_Objective_
Rewrite all of the data below, substituting "Canvas" for every occurrence of "Viewport" and leaving everything else unchanged.

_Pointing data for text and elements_
►

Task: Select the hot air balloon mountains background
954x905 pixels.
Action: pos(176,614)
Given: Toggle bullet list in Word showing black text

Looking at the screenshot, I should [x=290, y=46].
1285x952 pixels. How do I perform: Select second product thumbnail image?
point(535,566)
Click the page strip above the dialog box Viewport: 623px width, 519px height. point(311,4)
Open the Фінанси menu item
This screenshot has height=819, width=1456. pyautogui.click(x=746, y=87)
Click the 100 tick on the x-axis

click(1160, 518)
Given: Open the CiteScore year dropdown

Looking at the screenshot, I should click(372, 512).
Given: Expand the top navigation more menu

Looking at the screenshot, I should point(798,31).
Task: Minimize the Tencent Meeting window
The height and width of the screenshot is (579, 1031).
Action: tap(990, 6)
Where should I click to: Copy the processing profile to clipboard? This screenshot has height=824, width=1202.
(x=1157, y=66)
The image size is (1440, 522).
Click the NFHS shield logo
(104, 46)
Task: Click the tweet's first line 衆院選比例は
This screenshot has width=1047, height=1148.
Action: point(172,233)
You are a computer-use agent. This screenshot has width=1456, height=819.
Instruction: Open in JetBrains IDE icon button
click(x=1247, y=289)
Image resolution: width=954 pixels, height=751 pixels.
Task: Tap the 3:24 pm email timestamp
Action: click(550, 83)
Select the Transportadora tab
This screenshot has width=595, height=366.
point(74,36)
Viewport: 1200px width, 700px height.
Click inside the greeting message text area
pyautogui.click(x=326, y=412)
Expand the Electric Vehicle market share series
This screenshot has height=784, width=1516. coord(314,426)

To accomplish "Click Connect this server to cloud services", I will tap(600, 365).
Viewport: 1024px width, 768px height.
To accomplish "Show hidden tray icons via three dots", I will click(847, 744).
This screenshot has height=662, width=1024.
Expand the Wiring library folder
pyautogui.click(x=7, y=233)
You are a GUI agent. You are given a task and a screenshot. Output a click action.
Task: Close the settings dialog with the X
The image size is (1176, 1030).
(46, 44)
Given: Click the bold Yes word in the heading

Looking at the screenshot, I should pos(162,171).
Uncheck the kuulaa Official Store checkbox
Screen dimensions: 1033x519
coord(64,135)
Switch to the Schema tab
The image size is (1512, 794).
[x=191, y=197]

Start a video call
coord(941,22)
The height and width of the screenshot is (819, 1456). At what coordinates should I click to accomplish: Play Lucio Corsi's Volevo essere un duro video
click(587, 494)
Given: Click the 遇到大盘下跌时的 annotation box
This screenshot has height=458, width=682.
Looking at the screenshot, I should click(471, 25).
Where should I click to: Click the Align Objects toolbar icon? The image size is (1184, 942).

◄

_Output of the task_
Task: Select the hot air balloon mountains background
954x905 pixels.
Action: pos(176,614)
Given: Toggle bullet list in Word showing black text

Looking at the screenshot, I should [x=290, y=46].
1285x952 pixels. How do I perform: Select second product thumbnail image?
point(535,566)
Click the page strip above the dialog box Canvas: 623px width, 519px height. point(311,4)
Open the Фінанси menu item
This screenshot has height=819, width=1456. pyautogui.click(x=746, y=87)
Click the 100 tick on the x-axis

click(1160, 518)
Given: Open the CiteScore year dropdown

Looking at the screenshot, I should click(372, 512).
Given: Expand the top navigation more menu

Looking at the screenshot, I should point(798,31).
Task: Minimize the Tencent Meeting window
The height and width of the screenshot is (579, 1031).
Action: tap(990, 6)
Where should I click to: Copy the processing profile to clipboard? This screenshot has height=824, width=1202.
(x=1157, y=66)
The image size is (1440, 522).
Click the NFHS shield logo
(104, 46)
Task: Click the tweet's first line 衆院選比例は
This screenshot has width=1047, height=1148.
Action: point(172,233)
You are a computer-use agent. This screenshot has width=1456, height=819.
Instruction: Open in JetBrains IDE icon button
click(x=1247, y=289)
Image resolution: width=954 pixels, height=751 pixels.
Task: Tap the 3:24 pm email timestamp
Action: click(550, 83)
Select the Transportadora tab
This screenshot has width=595, height=366.
point(74,36)
Canvas: 1200px width, 700px height.
Click inside the greeting message text area
pyautogui.click(x=326, y=412)
Expand the Electric Vehicle market share series
This screenshot has height=784, width=1516. coord(314,426)

To accomplish "Click Connect this server to cloud services", I will tap(600, 365).
Canvas: 1024px width, 768px height.
To accomplish "Show hidden tray icons via three dots", I will click(847, 744).
This screenshot has height=662, width=1024.
Expand the Wiring library folder
pyautogui.click(x=7, y=233)
You are a GUI agent. You are given a task and a screenshot. Output a click action.
Task: Close the settings dialog with the X
The image size is (1176, 1030).
(46, 44)
Given: Click the bold Yes word in the heading

Looking at the screenshot, I should pos(162,171).
Uncheck the kuulaa Official Store checkbox
Screen dimensions: 1033x519
coord(64,135)
Switch to the Schema tab
The image size is (1512, 794).
[x=191, y=197]

Start a video call
coord(941,22)
The height and width of the screenshot is (819, 1456). At what coordinates should I click to accomplish: Play Lucio Corsi's Volevo essere un duro video
click(587, 494)
Given: Click the 遇到大盘下跌时的 annotation box
This screenshot has height=458, width=682.
Looking at the screenshot, I should click(471, 25).
Where should I click to: Click the Align Objects toolbar icon? The image size is (1184, 942).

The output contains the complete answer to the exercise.